● TASK GOAL:
Reproduce exactly, from the data that follows, the line with "You are a computer-use", the line with "Instruction: Pick the", and every line that lies between them.

● WORKING DATA:
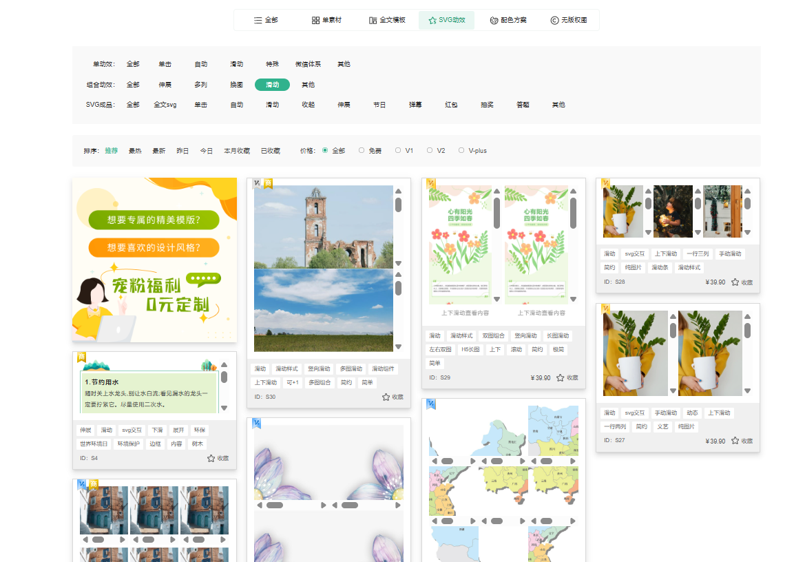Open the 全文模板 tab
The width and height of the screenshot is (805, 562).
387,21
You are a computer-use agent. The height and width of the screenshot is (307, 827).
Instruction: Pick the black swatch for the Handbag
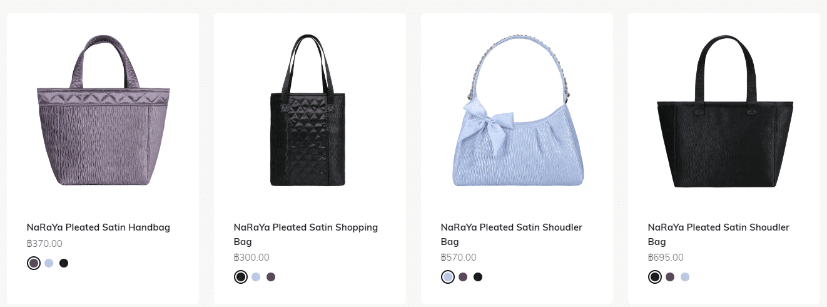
==
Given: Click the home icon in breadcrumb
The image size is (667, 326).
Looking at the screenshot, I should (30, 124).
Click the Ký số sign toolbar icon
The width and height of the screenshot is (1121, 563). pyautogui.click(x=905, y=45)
---
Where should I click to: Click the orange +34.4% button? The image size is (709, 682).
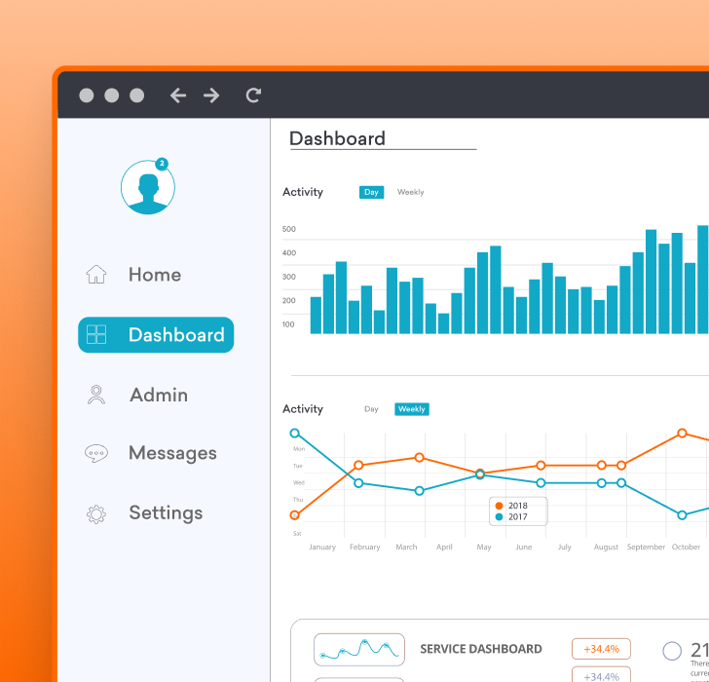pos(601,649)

● PROBLEM SOLUTION:
You are a computer-use agent. The height and width of the screenshot is (307, 827).
Instruction: Pick the black swatch for the Handbag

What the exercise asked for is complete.